We do not have it together around here, but my prayer is that as we invite people into our home and into our mess, they feel free to be real - to express their weakness and their filth and know that they belong because we too are broken and in need of a Saviour’s grace. I pray that in our brokenness we would shine and be an example of His redemptive love.
I also love to cook. The more people around my table, the better. Some days, it is just me and my thirteen daughters who circle our huge table, but more often than not there are at least five or six extra - a homeless person in need of a warm meal, a family who has taken refuge in our guest room, a lonely grandmother in need of a family, or maybe a friend of one or two of my girls.
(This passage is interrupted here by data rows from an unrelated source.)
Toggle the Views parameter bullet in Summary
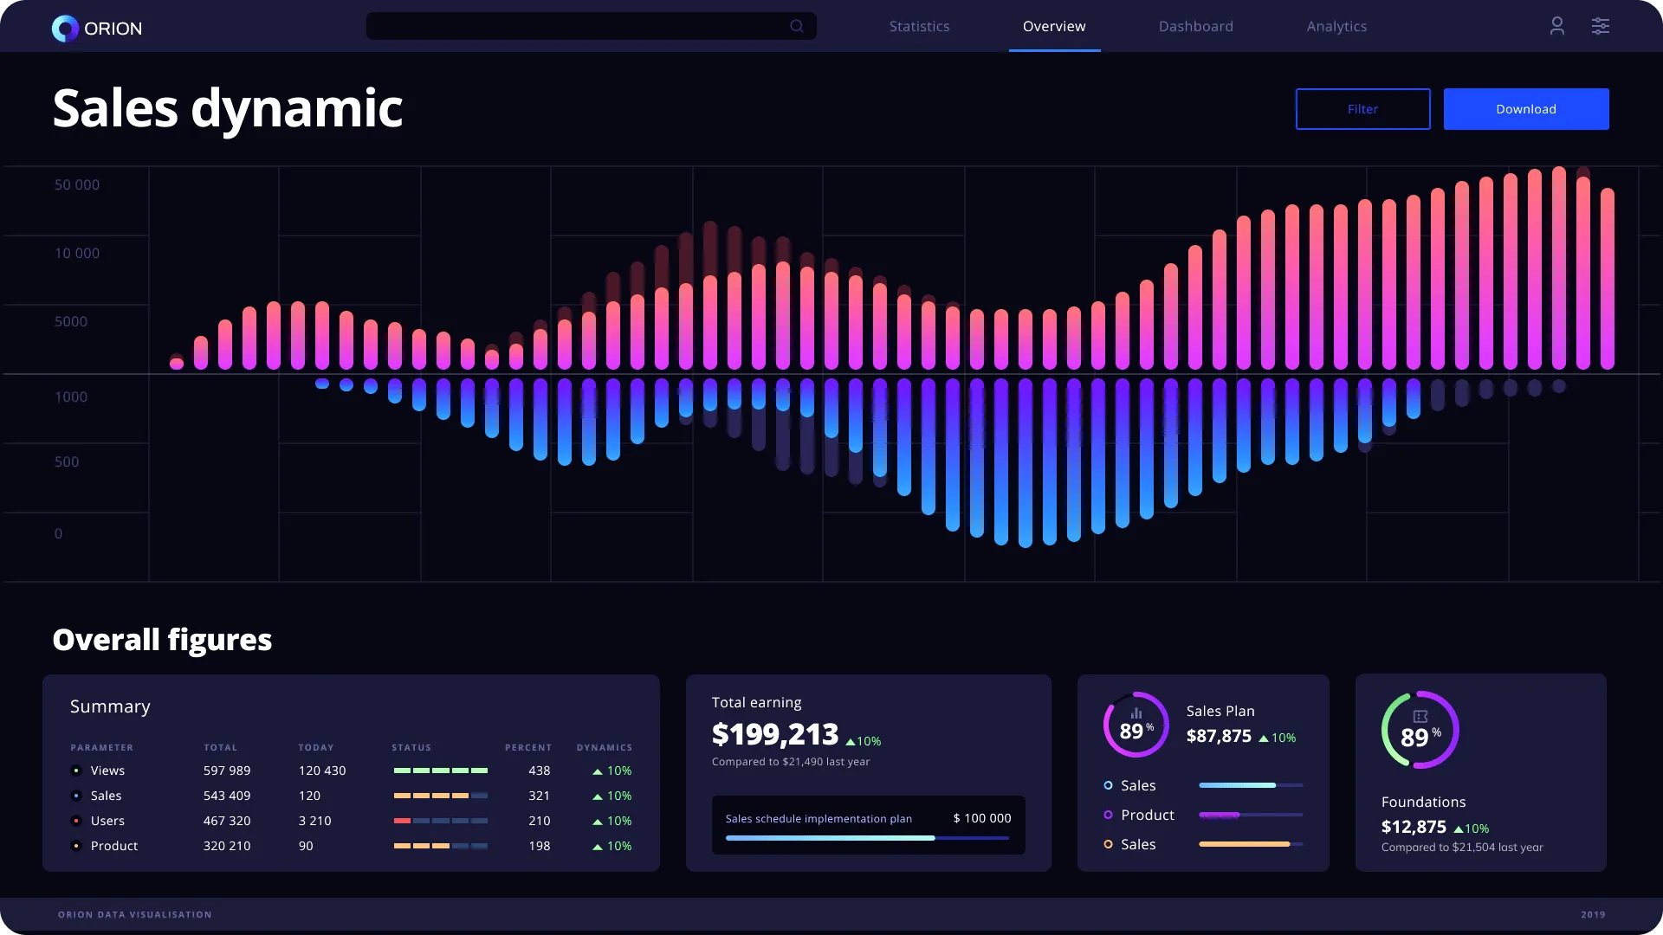The width and height of the screenshot is (1663, 935). coord(76,771)
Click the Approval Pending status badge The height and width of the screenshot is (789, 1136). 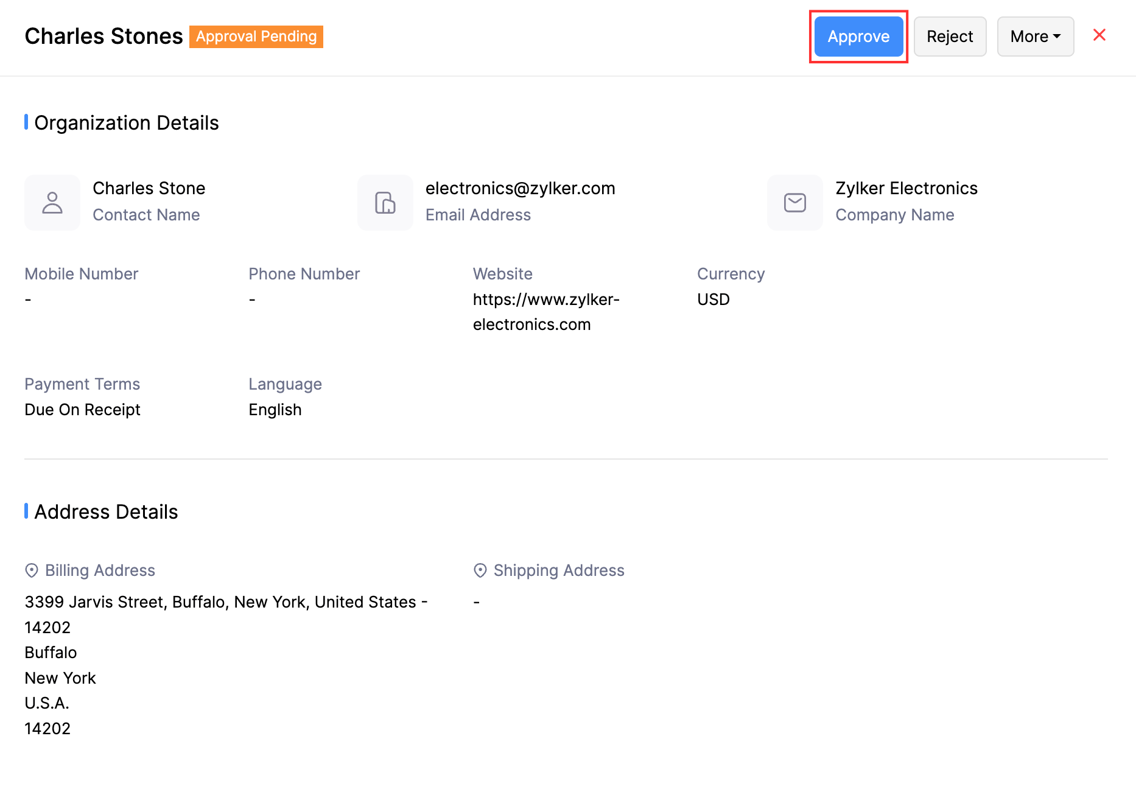click(256, 37)
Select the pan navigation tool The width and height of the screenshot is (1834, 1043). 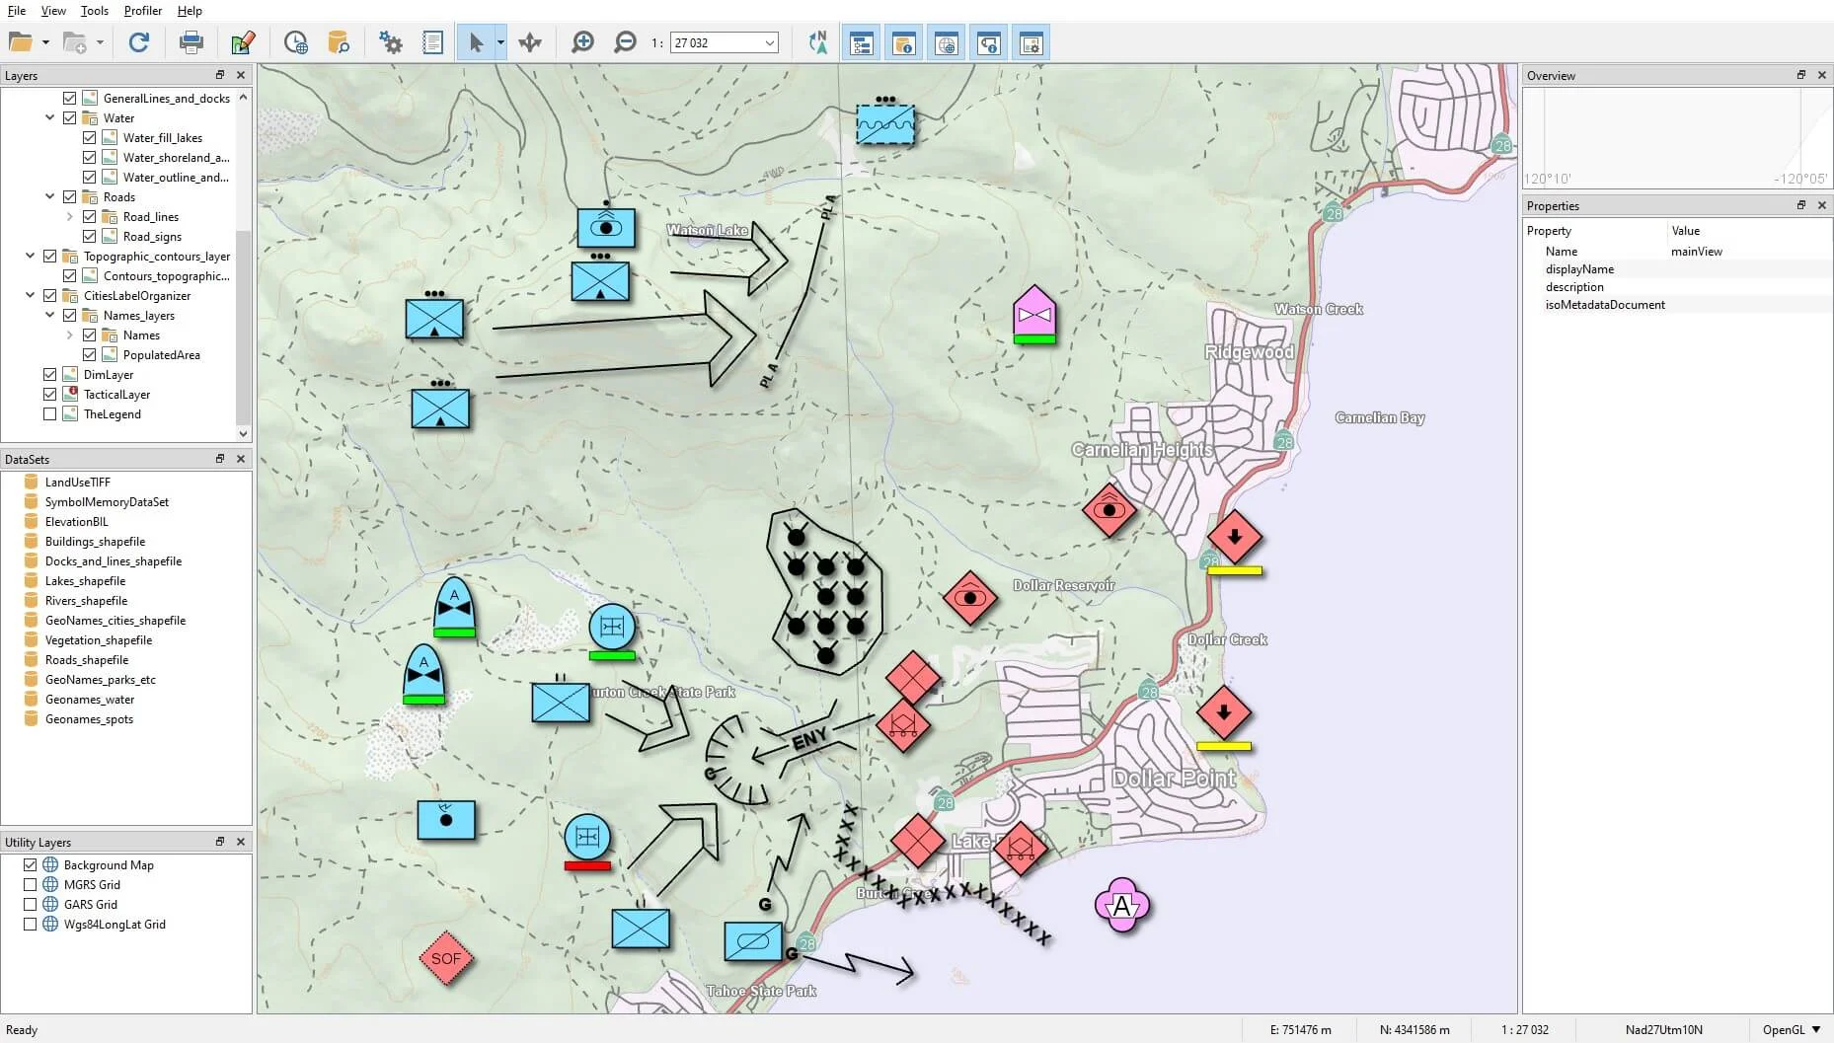[529, 42]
This kind of hospitality was not always easy for me (nor was learning to cook for twenty or thirty people at a time!)This lifestyle of sharing and inviting others in - to sit at my table, to rest on my couch, to shower in our bathrooms, and to sleep in our beds - goes against everything our culture teaches about valuing personal space and privacy. I used to find it inconvenient, disruptive and even uncomfortable.
But God continued to stretch me more and more and to teach me that this interruptible, public lifestyle is the way he desires me to live and to love. So we welcome all to our table. And I smile while I chop vegetables, praying that as people are filled physically at my table they will be filled spiritually in our home.
You have written that we are called by God to “love with abandon.” How has that path changed you as a person?
There is truly no greater gift than to give yourself away. The more we give, the more He fills, this is fullness of joy. I give and I trust Him, and as I trust, I overflow with joy and peace.
Finally Katie, few people would change their lives as you have. What would you like readers to take away from your book?
I would like them to know that God uses us in our brokenness. We simply have to be willing. Never in my wildest dreams did I think that my life would look like this - I am a normal, flawed, selfish, ungraceful human being. Why would He use me?
Because He created me in His image and delights in me and can pour out His wholeness and perfectness and extravagant grace into any open hand or heart that is surrendered to Him. If He can use me, He can use anyone.